# [DIRECTIONS FOR THIS TASK]
Restate word for word the span that opens with the line containing "Open notifications via the bell icon" and closes with the final line of the data; give only those lines.

[Records from a collection]
^^^^

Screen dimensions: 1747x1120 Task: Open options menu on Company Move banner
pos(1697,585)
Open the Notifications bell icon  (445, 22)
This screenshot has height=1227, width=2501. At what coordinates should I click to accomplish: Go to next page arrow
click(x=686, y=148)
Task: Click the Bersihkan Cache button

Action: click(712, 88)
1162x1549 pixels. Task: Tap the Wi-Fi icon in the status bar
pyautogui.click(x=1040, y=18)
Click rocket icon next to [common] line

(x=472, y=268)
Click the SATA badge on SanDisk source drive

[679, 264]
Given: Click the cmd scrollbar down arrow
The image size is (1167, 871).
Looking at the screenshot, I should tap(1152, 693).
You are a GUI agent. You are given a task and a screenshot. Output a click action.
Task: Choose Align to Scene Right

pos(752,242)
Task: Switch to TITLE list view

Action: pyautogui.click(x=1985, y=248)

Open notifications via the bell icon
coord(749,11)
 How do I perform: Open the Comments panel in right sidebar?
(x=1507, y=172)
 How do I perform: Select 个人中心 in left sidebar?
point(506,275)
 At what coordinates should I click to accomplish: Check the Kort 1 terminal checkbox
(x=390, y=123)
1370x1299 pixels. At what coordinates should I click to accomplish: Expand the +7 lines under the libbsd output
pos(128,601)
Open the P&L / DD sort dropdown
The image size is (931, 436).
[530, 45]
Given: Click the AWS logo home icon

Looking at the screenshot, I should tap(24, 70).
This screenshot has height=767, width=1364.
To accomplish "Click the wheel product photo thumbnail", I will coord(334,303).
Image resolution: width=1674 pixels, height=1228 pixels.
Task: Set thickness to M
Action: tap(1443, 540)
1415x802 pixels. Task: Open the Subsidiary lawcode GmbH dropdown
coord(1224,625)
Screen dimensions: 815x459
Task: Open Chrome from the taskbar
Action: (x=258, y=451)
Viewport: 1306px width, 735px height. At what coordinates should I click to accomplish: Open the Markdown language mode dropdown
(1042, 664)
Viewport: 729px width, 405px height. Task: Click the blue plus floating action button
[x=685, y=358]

^^^^

# [WRITTEN RESPONSE]
Open notifications via the bell icon
coord(749,11)
 How do I perform: Open the Comments panel in right sidebar?
(x=1507, y=172)
 How do I perform: Select 个人中心 in left sidebar?
point(506,275)
 At what coordinates should I click to accomplish: Check the Kort 1 terminal checkbox
(x=390, y=123)
1370x1299 pixels. At what coordinates should I click to accomplish: Expand the +7 lines under the libbsd output
pos(128,601)
Open the P&L / DD sort dropdown
The image size is (931, 436).
[530, 45]
Given: Click the AWS logo home icon

Looking at the screenshot, I should tap(24, 70).
This screenshot has height=767, width=1364.
To accomplish "Click the wheel product photo thumbnail", I will coord(334,303).
Image resolution: width=1674 pixels, height=1228 pixels.
Task: Set thickness to M
Action: tap(1443, 540)
1415x802 pixels. Task: Open the Subsidiary lawcode GmbH dropdown
coord(1224,625)
Screen dimensions: 815x459
Task: Open Chrome from the taskbar
Action: (x=258, y=451)
Viewport: 1306px width, 735px height. At what coordinates should I click to accomplish: Open the Markdown language mode dropdown
(1042, 664)
Viewport: 729px width, 405px height. Task: Click the blue plus floating action button
[x=685, y=358]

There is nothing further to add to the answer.